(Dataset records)
--- START ---

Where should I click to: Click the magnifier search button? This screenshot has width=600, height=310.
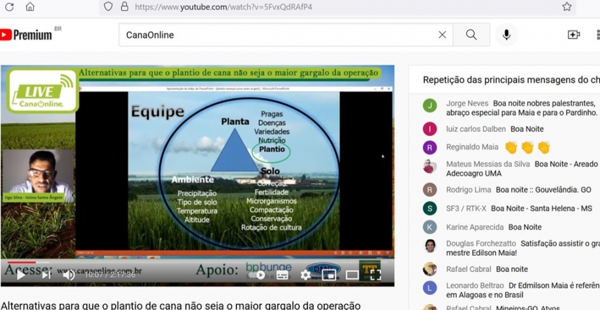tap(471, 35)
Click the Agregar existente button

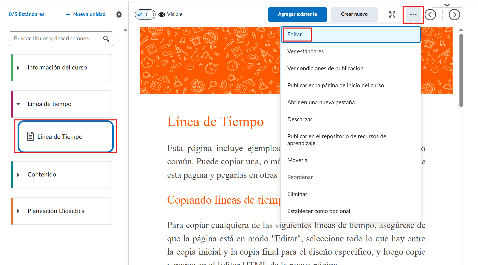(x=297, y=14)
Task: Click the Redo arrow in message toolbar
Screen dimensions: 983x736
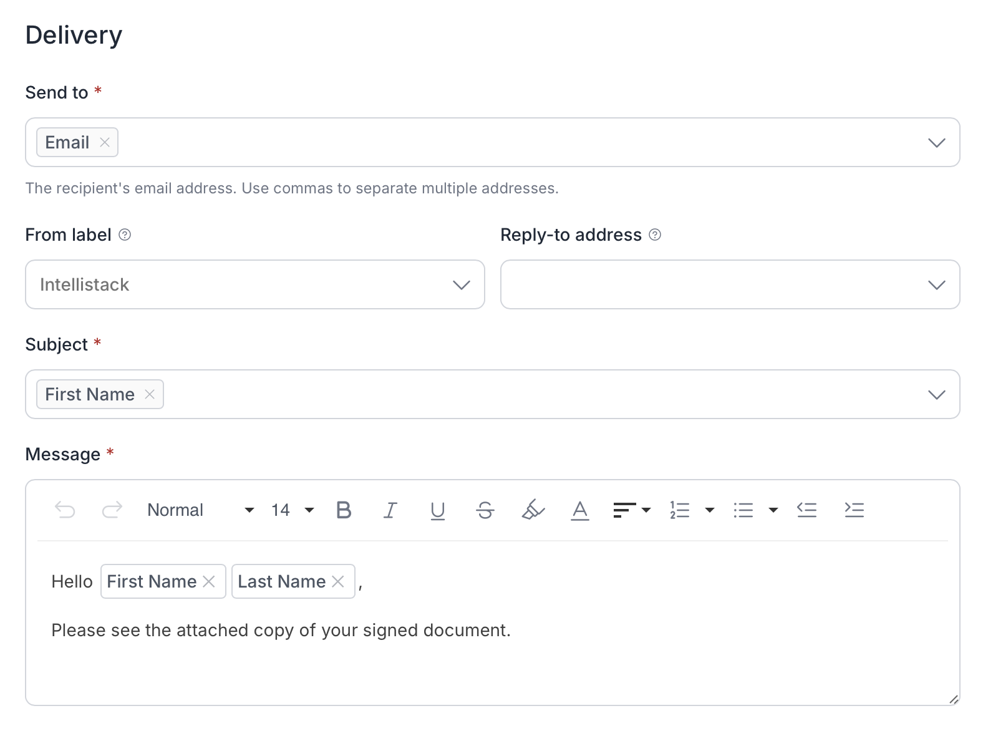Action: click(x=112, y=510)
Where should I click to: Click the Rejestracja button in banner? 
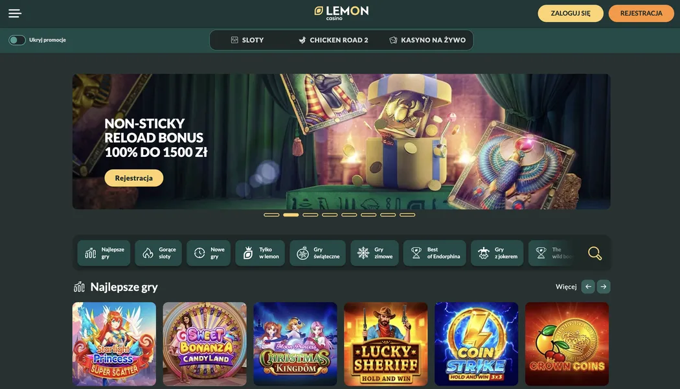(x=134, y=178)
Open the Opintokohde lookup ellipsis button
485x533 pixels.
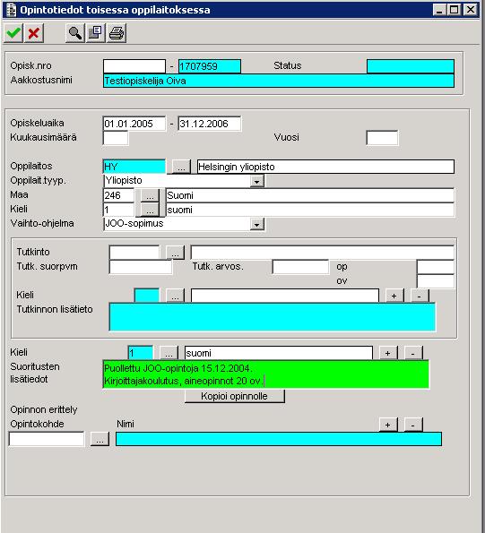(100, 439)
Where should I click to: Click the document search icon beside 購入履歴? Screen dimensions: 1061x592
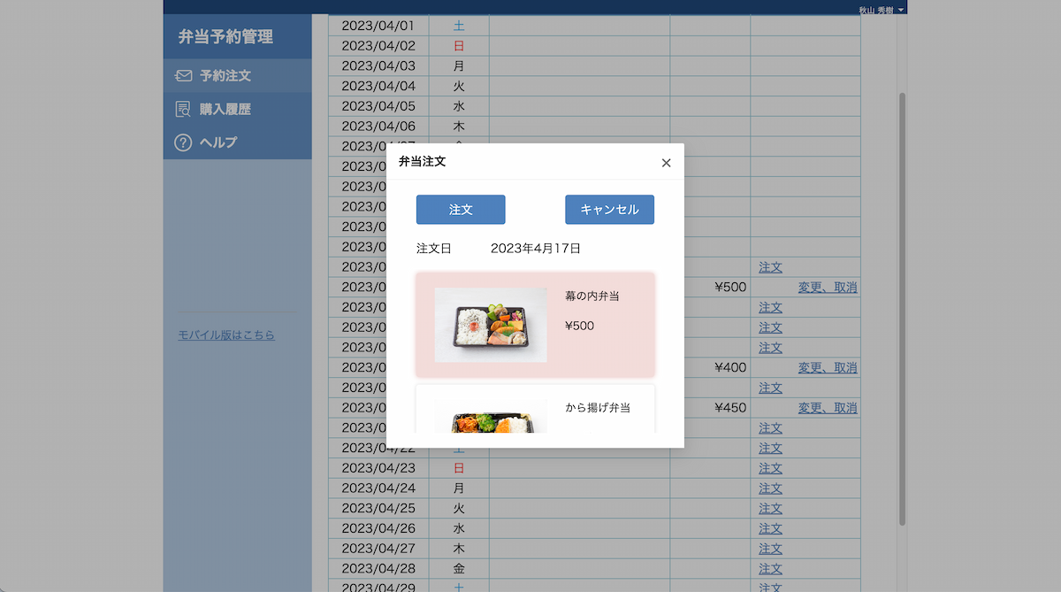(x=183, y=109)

--- END ---

What is being asked: Restate the entries word for word, though any image they contain should not appear.

Answer for the task:
Where should I click to: Click the magnifier search button? This screenshot has width=600, height=310.
tap(471, 35)
Click the Agregar existente button

(x=297, y=14)
Task: Click the Redo arrow in message toolbar
Screen dimensions: 983x736
Action: click(x=112, y=510)
Where should I click to: Click the Rejestracja button in banner? 
(x=134, y=178)
Open the Opintokohde lookup ellipsis button
485x533 pixels.
(100, 439)
Where should I click to: Click the document search icon beside 購入履歴? Screen dimensions: 1061x592
(x=183, y=109)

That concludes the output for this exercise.